=== GIVEN DATA ===
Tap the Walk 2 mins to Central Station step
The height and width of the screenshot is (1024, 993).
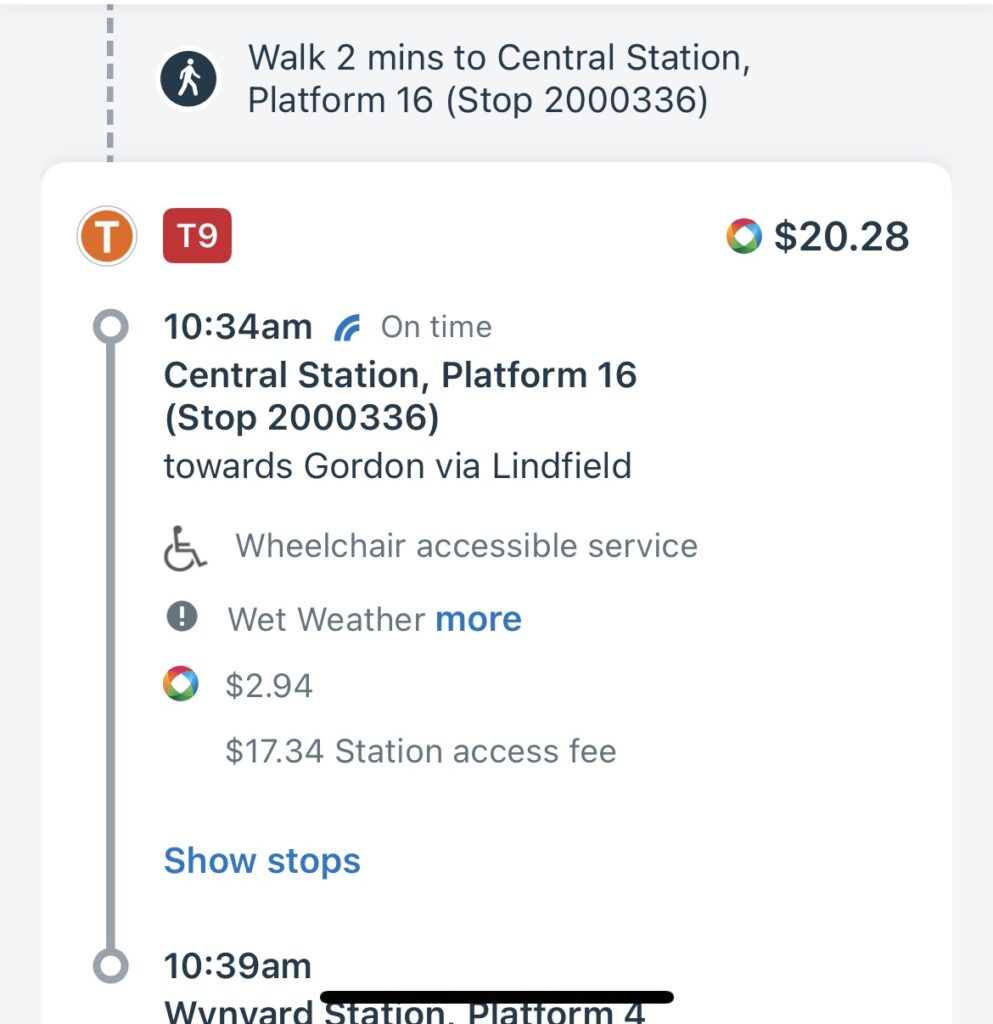499,79
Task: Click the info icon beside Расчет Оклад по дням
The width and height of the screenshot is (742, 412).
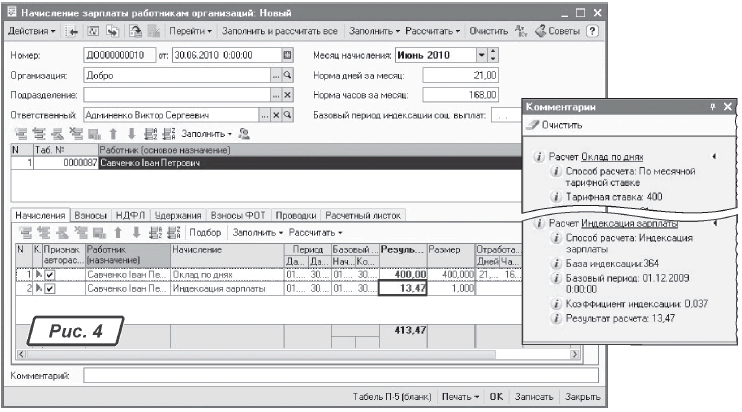Action: pos(539,157)
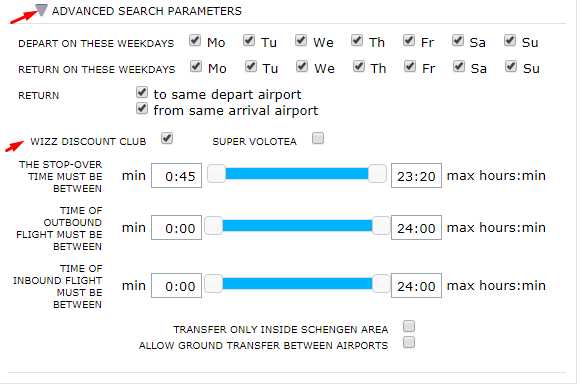Uncheck Friday in depart weekdays
The image size is (580, 384).
(409, 40)
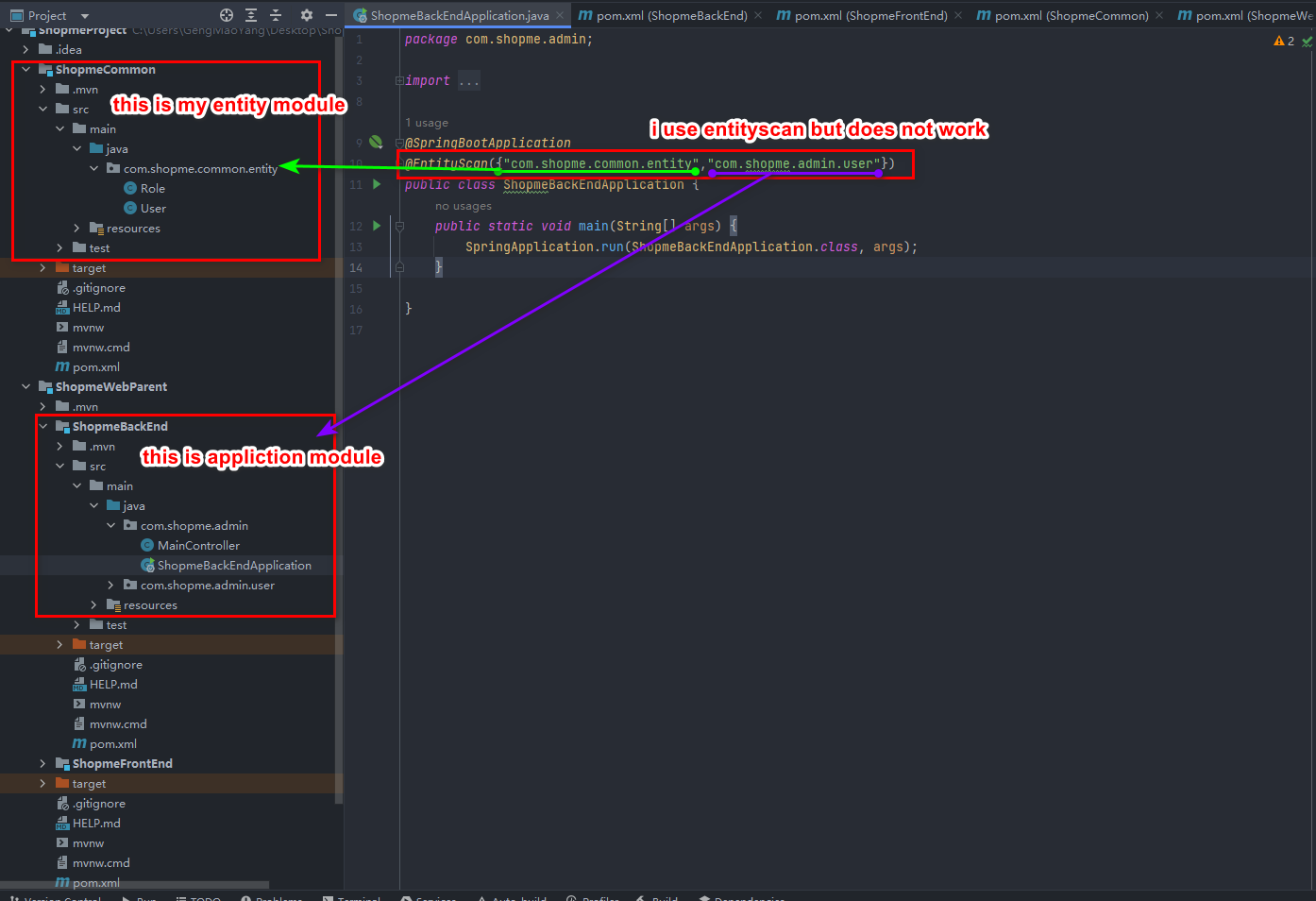Expand the com.shopme.admin.user package
This screenshot has width=1316, height=901.
click(110, 585)
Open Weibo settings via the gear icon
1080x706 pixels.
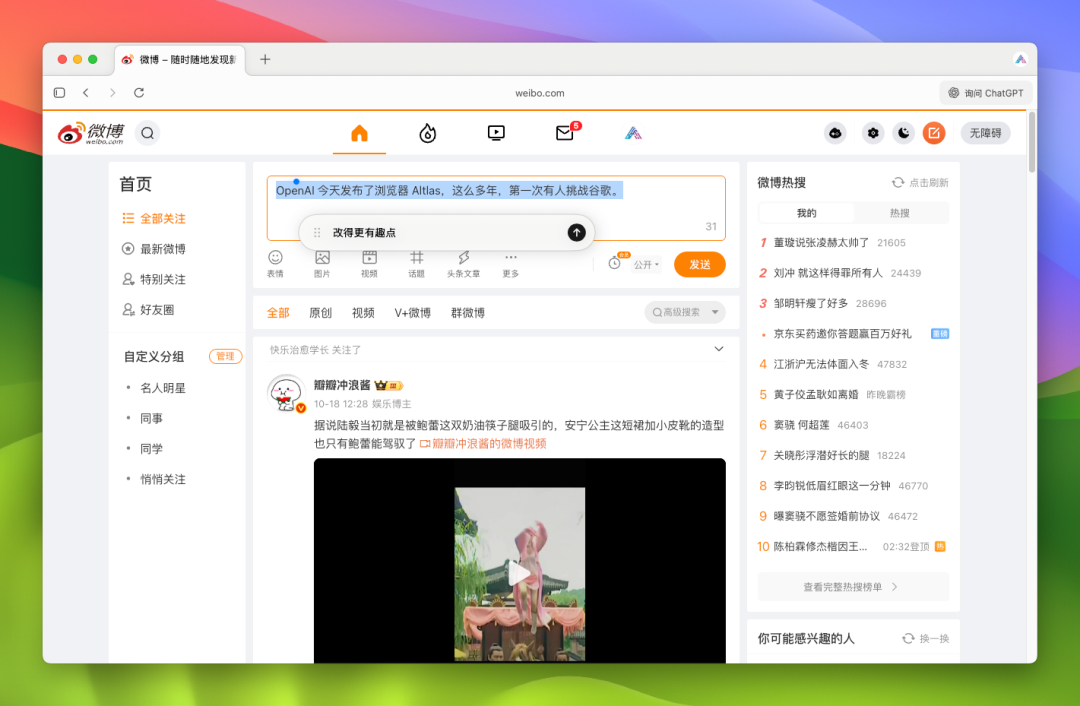click(872, 132)
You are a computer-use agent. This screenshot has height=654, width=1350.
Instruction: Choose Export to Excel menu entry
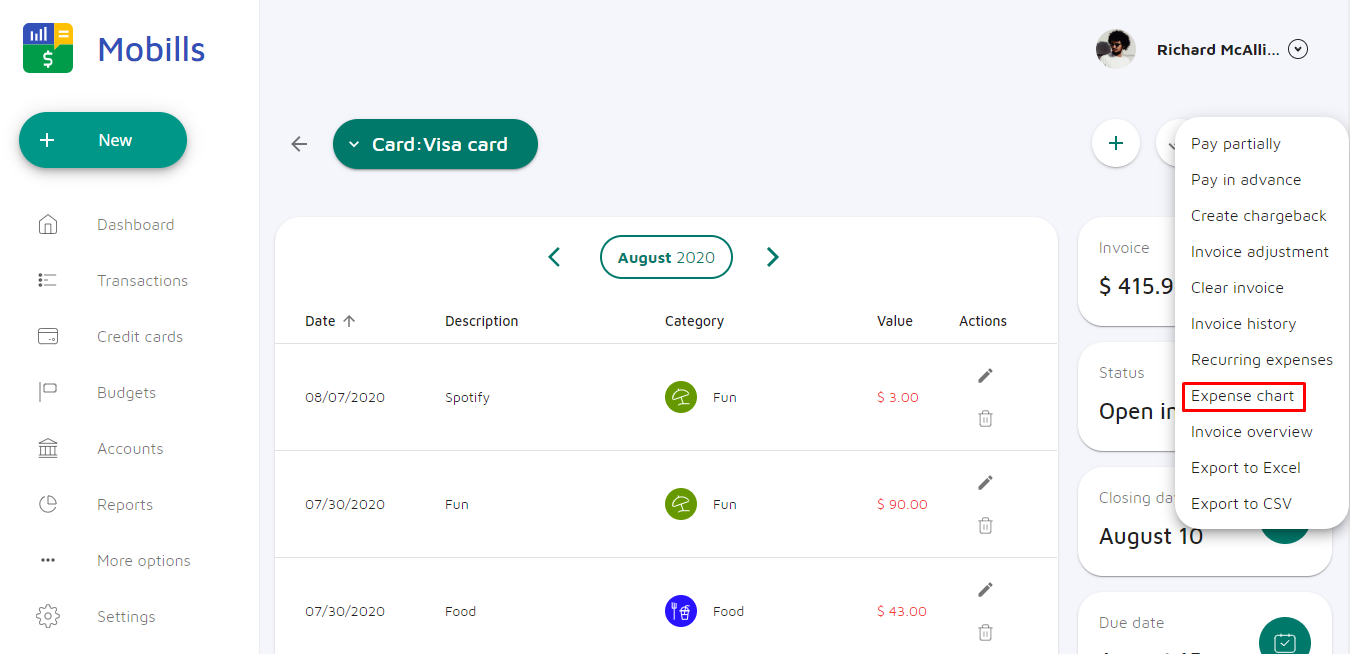click(x=1246, y=468)
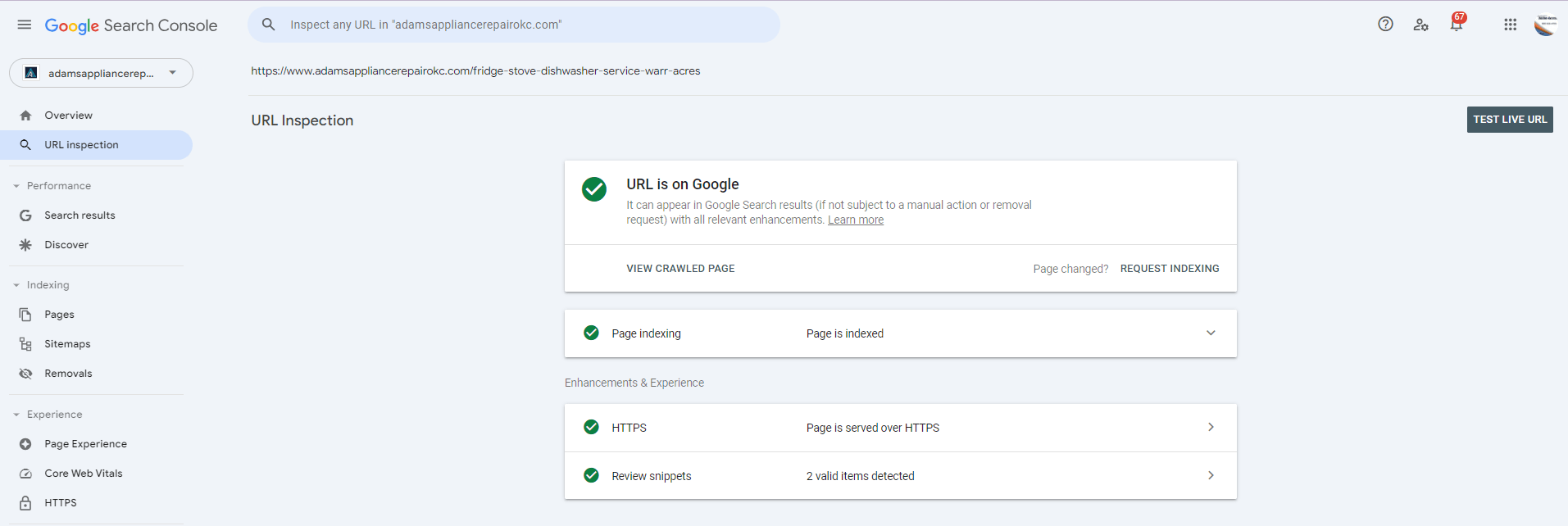Click REQUEST INDEXING
Screen dimensions: 1568x526
point(1169,269)
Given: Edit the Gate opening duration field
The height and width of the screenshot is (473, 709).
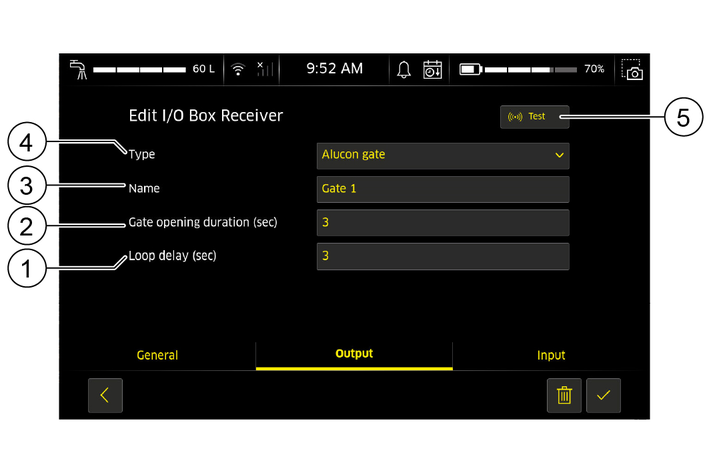Looking at the screenshot, I should tap(442, 223).
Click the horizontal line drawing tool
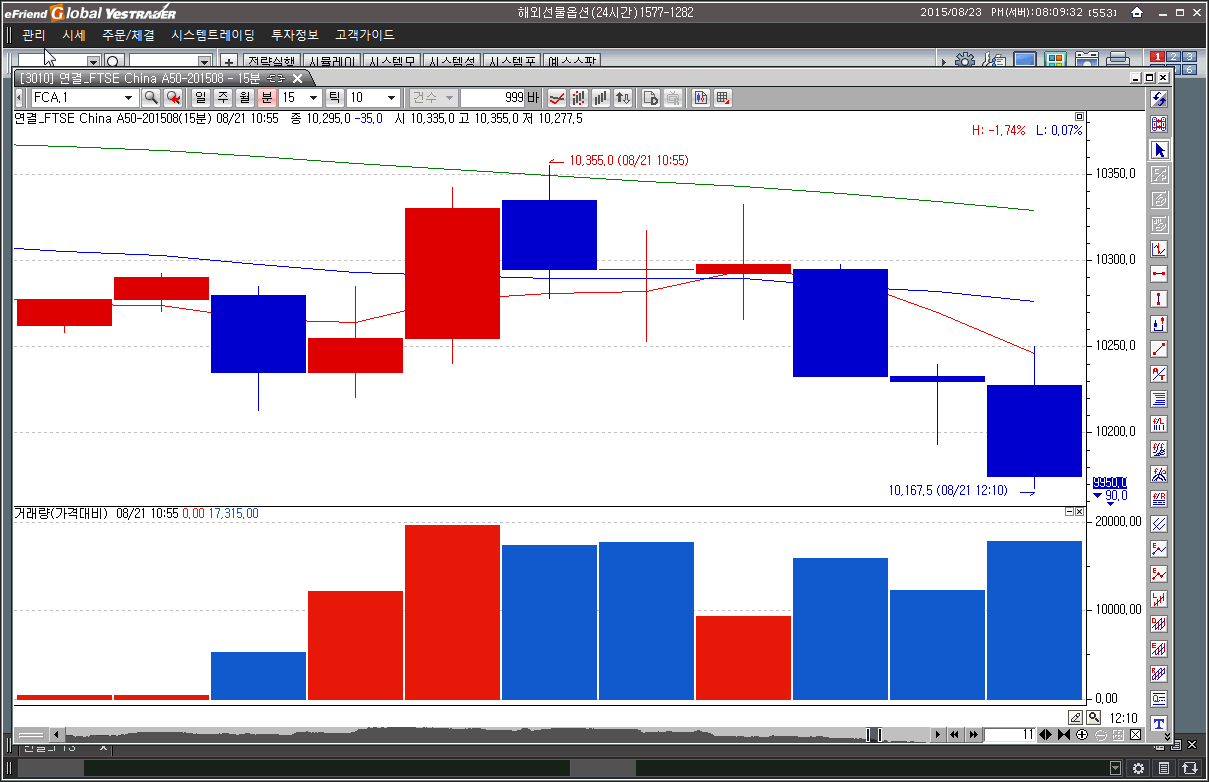1209x782 pixels. click(x=1159, y=274)
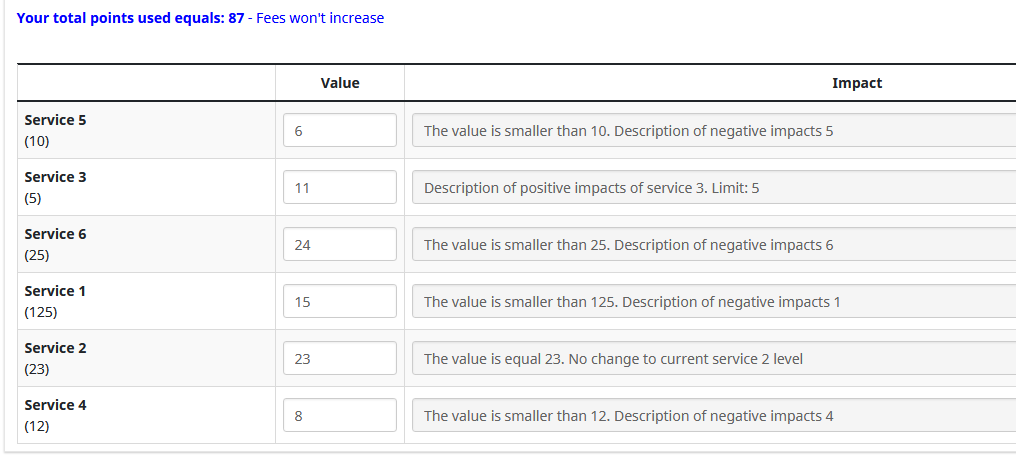The width and height of the screenshot is (1016, 463).
Task: Select the Service 4 negative impacts description box
Action: [713, 416]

=== EXERCISE ===
With the images omitted, return the full material exactly.

=== ANSWER TO THIS PROBLEM ===
Tap the Walk 2 mins to Central Station step
The height and width of the screenshot is (1024, 993).
499,79
Task: Click the info icon beside Расчет Оклад по дням
The width and height of the screenshot is (742, 412).
Action: pos(539,157)
Uncheck Friday in depart weekdays
The image size is (580, 384).
(409, 40)
Expand the com.shopme.admin.user package
This screenshot has width=1316, height=901.
click(110, 585)
Open Weibo settings via the gear icon
1080x706 pixels.
click(872, 132)
You are a computer-use agent. This screenshot has height=654, width=1350.
Instruction: Choose Export to Excel menu entry
click(x=1246, y=468)
Click REQUEST INDEXING
Screen dimensions: 1568x526
point(1169,269)
Given: Edit the Gate opening duration field
The height and width of the screenshot is (473, 709).
Looking at the screenshot, I should tap(442, 223).
Click the horizontal line drawing tool
1209x782 pixels. click(x=1159, y=274)
The width and height of the screenshot is (1016, 463).
Task: Select the Service 4 negative impacts description box
Action: [713, 416]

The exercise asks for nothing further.